Bill Hoffman, the general manager of WFTV-Channel 9, got an interesting call back in March. It was from guy named Frank Torelli, an investigative reporter with a website called Rip-off Report.com (www.badbusinessbureau.com). Torelli had some questions about the station's philanthropic endeavor, 9 Family Connection. In particular, he was interested in the fact that Trans Continental Entertainment Group Inc. -- Lou Pearlman's conglomerate -- is a 9 Family Connection sponsor to the tune of $140,000 a year.

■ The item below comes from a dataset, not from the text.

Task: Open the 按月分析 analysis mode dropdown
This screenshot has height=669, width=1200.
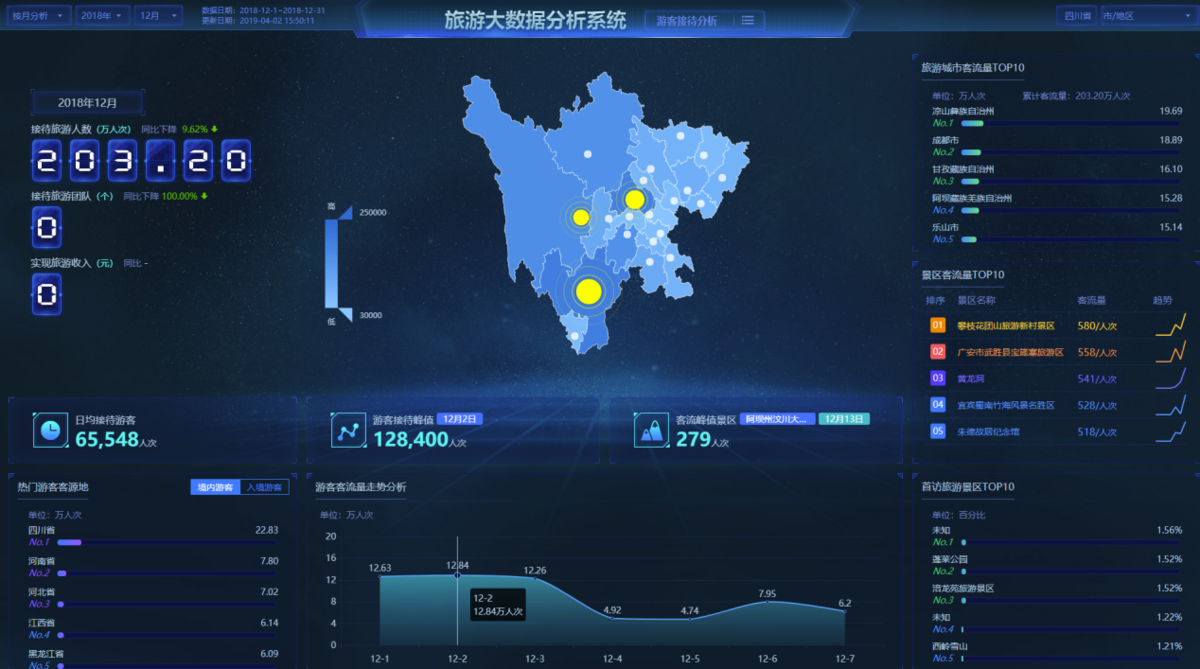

Hoffman was open and forthcoming about 9 Family Connection, who sponsors it and why. It's a way for local companies to get their name out there as community do-gooders, he said. He was adamant about the wall between marketing and news coverage, calling it the station's "separation between church and state."
Torelli saw something else in the sponsorship: a way for a local company very much in need of an image boost these days to buy favorable coverage on one of Orlando's most prominent media outlets. He's written reams about the legal and ethical troubles rocking Pearlman's world, and has been following very closely Trans Continental's run-in (in the form of the Wilhelmina Scouting Network) with the state attorney general's office.
All this is known because Torelli taped the conversation and subsequently posted it on the Rip-Off Report website (where it resides to this day, at least until WFTV's lawyers decide whether or not to muscle Torelli into taking it down. More on that later.) That's where things get sticky.
Hoffman says he thought Torelli was just a viewer interested in 9 Family Connection, or possibly a philanthropist wanting to contribute. He didn't know he was being taped. "It was illegally obtained," Hoffman says of the conversation.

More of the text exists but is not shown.